**PROBLEM STATEMENT:** Repeat exactly the lines below that lie between the line with "Toggle email notifications" and the line with "Expand the microphone options dropdown arrow", counting both of those lines as part of the answer.

##### RAW DATA #####

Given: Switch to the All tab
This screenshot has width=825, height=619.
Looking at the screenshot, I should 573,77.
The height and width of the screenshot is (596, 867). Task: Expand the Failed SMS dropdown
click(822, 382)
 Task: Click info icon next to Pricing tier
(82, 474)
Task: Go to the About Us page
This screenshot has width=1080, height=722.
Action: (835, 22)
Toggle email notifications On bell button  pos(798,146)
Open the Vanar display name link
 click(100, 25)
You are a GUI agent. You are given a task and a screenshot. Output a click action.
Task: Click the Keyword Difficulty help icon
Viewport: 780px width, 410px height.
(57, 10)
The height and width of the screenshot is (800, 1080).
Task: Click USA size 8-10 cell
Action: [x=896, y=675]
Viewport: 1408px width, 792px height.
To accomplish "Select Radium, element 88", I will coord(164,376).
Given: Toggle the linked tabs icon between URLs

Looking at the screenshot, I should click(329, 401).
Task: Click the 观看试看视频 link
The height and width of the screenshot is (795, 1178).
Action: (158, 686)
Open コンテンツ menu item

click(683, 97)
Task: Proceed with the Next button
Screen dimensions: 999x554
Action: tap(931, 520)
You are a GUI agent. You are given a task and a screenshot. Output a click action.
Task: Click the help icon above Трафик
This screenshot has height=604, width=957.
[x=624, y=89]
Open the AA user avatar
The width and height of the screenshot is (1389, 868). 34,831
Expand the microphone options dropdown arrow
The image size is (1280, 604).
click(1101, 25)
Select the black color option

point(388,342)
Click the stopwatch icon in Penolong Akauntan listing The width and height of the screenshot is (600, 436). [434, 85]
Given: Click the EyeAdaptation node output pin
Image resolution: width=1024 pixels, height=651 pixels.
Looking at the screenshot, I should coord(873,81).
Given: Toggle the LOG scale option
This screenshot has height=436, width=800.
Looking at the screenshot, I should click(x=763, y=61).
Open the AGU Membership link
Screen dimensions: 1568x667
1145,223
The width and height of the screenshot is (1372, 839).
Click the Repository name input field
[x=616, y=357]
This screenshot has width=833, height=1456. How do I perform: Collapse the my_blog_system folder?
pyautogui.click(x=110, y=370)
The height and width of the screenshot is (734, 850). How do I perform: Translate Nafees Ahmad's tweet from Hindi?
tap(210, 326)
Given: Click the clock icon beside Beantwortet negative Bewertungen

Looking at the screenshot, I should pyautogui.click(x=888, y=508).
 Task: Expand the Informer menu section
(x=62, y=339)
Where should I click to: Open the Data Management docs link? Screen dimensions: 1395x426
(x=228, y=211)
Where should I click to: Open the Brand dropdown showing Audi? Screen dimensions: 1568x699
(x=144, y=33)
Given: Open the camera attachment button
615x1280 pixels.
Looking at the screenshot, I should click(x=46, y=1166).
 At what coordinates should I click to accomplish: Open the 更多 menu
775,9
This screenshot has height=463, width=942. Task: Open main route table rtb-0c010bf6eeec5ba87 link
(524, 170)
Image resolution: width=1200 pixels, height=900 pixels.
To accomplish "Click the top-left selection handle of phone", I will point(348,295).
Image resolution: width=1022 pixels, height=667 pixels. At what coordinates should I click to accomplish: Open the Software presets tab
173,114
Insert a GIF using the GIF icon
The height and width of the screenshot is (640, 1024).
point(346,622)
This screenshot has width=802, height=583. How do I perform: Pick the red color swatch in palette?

#####

**TASK SOLUTION:**
Toggle email notifications On bell button  pos(798,146)
Open the Vanar display name link
 click(100, 25)
You are a GUI agent. You are given a task and a screenshot. Output a click action.
Task: Click the Keyword Difficulty help icon
Viewport: 780px width, 410px height.
(57, 10)
The height and width of the screenshot is (800, 1080).
Task: Click USA size 8-10 cell
Action: [x=896, y=675]
Viewport: 1408px width, 792px height.
To accomplish "Select Radium, element 88", I will coord(164,376).
Given: Toggle the linked tabs icon between URLs

Looking at the screenshot, I should click(329, 401).
Task: Click the 观看试看视频 link
The height and width of the screenshot is (795, 1178).
Action: (158, 686)
Open コンテンツ menu item

click(683, 97)
Task: Proceed with the Next button
Screen dimensions: 999x554
Action: tap(931, 520)
You are a GUI agent. You are given a task and a screenshot. Output a click action.
Task: Click the help icon above Трафик
This screenshot has height=604, width=957.
[x=624, y=89]
Open the AA user avatar
The width and height of the screenshot is (1389, 868). 34,831
Expand the microphone options dropdown arrow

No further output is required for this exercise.